[Intel-gfx] [PATCH] drm/i915: Stop propagating fence errors by default

Tue May 11 09:05:27 UTC 2021

On 10/05/2021 16:55, Daniel Vetter wrote:
> On Fri, May 07, 2021 at 09:35:21AM +0100, Tvrtko Ursulin wrote:
>> From: Tvrtko Ursulin <tvrtko.ursulin at intel.com>
>>
>> This is an alternative proposed fix for the below references bug report
>> where dma fence error propagation is causing undesirable change in
>> behaviour post GPU hang/reset.
>>
>> Approach in this patch is to simply stop propagating all dma fence errors
>> by default since that seems to be the upstream ask.
>>
>> To handle the case where i915 needs error propagation for security, I add
>> a new dma fence flag DMA_FENCE_FLAG_PROPAGATE_ERROR and make use of it in
>> the command parsing chain only.
>>
>> It sounds a plausible argument that fence propagation could be useful in
>> which case a core flag to enable opt-in should be universally useful.
>>
>> Signed-off-by: Tvrtko Ursulin <tvrtko.ursulin at intel.com>
>> Reported-by: Marcin Slusarz <marcin.slusarz at intel.com>
>> Reported-by: Miroslav Bendik
>> References: 9e31c1fe45d5 ("drm/i915: Propagate errors on awaiting already signaled fences")
>> References: https://gitlab.freedesktop.org/drm/intel/-/issues/3080
>> Cc: Jason Ekstrand <jason.ekstrand at intel.com>
>> Cc: Daniel Vetter <daniel.vetter at ffwll.ch>
>> ---
>>   drivers/gpu/drm/i915/gem/i915_gem_execbuffer.c | 2 ++
>>   drivers/gpu/drm/i915/i915_sw_fence.c           | 8 ++++----
>>   drivers/gpu/drm/i915/i915_sw_fence.h           | 8 ++++++++
>>   include/linux/dma-fence.h                      | 1 +
> 
> I still don't like this, least because we still introduce the concept of
> error propagation to dma-fence (but hey only in i915 code, which is
> exactly the kind of not-really-upstream approach we got a major chiding
> for).
> 
> The only thing this does is make it explicitly opt-in instead opt-out,
> like the first fix.

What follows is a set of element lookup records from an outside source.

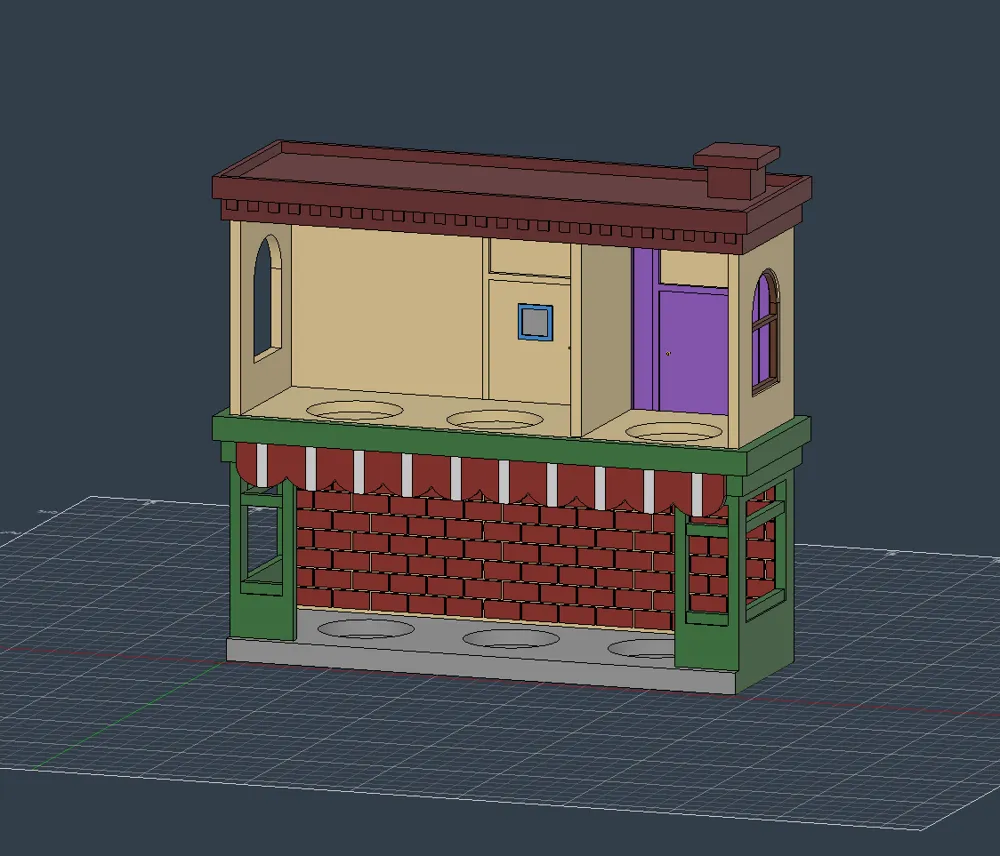Click the circular hole in front of purple door
Image resolution: width=1000 pixels, height=856 pixels.
point(673,432)
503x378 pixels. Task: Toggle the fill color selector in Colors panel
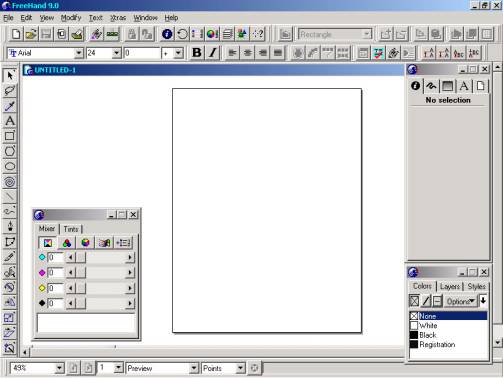coord(414,301)
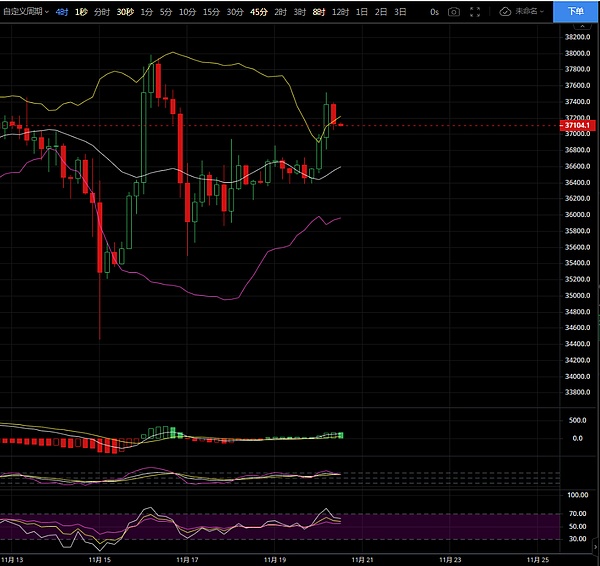Screen dimensions: 600x566
Task: Click the camera screenshot icon
Action: 454,12
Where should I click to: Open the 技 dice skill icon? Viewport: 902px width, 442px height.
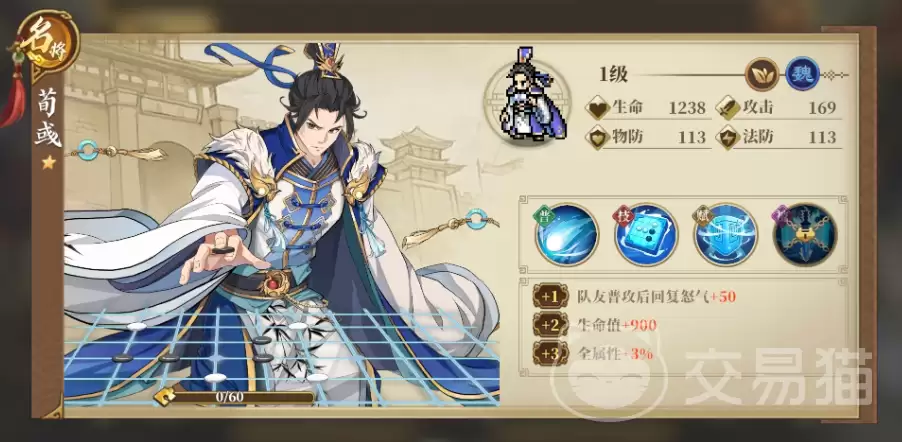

The right approach is imo still to just throw it out,
> and instead make the one error propagation we really need very, very
> explicit. Instead of hiding it behind lots of magic.
> 
> The one error propagation we need is when the cmd parser work fails, it
> must cancel it's corresponding request to make sure the batchbuffer
> doesn't run. This should require about 2 lines in total:
> 
> - one line to store the request so that the cmd parser work can access it.
>    No refcounting needed, because the the request cannot even start (much
>    less get freed) before the cmd parser has singalled its fence
> 
> - one line to kill the request if the parsing fails. Maybe 2 if you
>    include the if condition. I have no idea how that's done since I'm
>    honestly lost how the i915 scheduler decides whether to run a batch or
>    not. I'm guessing we have a version of this for the ringbuffer and the
>    execlist backend (if not maybe gen7 cmdparser is broken?)
> 
> I don't see any need for magic behind-the-scenes propagation of such a
> security critical error. Especially when that error propagation thing
> caused security bugs of its own, is an i915-only feature, and not
> motivated by any userspace/uapi requirements at all.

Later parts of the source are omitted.